Seeking Unity in Diversity: Sustaining Our Multilingual and Pluralistic Culture

A Boholano’s View by Jose “Pepe” Abueva

The Bohol Chronicle

September 8, 2013

Many Filipinos make the mistake that the only languages spoken in the country are Tagalog-based “Filipino, the expectedly evolving National Language, and English, our other official language and international lingua franca. Our English-based public education during American colonial rule from 2001 to 1946 and beyond made most Filipinos assume that we had no languages of our own but only dialects!

But our 1987 Constitution recognizes our many indigenous languages. It recognizes Filipino and English as our two official languages [Art. XIV. Sec. 6 and 7]. It also says that “regional languages as the auxiliary official languages in the regions xxx shall serve as auxiliary media of instruction therein.” In fact, we have some 181 languages, 17 of which are qualified for our new Mother Language-Based Education and are being used in kindergarten and the first three years of primary education nationwide.

Saved entries
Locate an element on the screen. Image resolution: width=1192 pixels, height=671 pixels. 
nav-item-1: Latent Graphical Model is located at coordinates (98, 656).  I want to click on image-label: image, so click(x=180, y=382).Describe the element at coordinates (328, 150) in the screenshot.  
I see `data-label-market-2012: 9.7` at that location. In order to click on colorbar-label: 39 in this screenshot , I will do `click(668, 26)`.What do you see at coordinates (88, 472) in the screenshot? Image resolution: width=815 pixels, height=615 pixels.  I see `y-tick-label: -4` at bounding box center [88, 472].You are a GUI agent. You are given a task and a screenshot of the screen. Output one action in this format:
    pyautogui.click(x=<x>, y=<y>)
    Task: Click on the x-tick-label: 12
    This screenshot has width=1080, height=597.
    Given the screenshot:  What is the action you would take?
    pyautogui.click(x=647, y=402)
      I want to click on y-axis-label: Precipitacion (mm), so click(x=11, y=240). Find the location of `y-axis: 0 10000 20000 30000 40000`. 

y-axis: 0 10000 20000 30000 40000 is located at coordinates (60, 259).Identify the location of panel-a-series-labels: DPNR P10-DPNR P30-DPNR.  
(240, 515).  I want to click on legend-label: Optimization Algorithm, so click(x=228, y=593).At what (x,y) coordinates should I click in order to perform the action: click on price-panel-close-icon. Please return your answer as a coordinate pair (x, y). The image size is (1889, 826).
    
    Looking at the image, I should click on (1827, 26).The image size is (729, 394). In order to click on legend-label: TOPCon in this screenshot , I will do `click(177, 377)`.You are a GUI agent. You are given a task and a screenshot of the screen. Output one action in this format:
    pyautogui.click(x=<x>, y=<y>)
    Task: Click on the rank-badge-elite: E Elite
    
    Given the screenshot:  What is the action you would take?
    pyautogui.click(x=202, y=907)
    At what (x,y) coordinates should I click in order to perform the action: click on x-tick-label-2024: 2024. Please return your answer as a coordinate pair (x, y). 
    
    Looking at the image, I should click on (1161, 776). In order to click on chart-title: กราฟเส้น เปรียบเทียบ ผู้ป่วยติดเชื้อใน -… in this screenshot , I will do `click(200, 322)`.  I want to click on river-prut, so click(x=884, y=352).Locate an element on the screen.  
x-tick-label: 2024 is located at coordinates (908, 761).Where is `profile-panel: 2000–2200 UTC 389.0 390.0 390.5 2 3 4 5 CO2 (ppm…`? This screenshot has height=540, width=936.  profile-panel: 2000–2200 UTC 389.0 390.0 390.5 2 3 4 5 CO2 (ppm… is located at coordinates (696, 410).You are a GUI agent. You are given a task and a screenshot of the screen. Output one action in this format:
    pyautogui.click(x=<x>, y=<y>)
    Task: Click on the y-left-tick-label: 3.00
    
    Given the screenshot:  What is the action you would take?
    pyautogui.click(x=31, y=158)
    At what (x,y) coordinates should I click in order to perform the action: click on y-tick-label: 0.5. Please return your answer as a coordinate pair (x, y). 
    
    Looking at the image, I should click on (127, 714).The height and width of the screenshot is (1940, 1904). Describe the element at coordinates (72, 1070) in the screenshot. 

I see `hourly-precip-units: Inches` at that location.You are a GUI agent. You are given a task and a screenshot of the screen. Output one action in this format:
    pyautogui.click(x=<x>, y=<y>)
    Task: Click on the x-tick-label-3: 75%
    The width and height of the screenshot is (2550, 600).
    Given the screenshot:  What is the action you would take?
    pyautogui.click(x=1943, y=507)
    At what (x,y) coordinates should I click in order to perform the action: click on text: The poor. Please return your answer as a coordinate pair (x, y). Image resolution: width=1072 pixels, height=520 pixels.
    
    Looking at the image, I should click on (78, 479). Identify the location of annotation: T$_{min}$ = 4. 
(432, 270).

▶ [What is needed]
From the essay on Philippine languages above, list every count of languages that it states, and say what each count refers to.

▶ [Exercise result]
- Some 181: the languages in the country.
- 17: the languages qualified for the new Mother Language-Based Education, used in kindergarten and the first three years of primary education nationwide.
- Two: the official languages recognized by the 1987 Constitution, Filipino and English.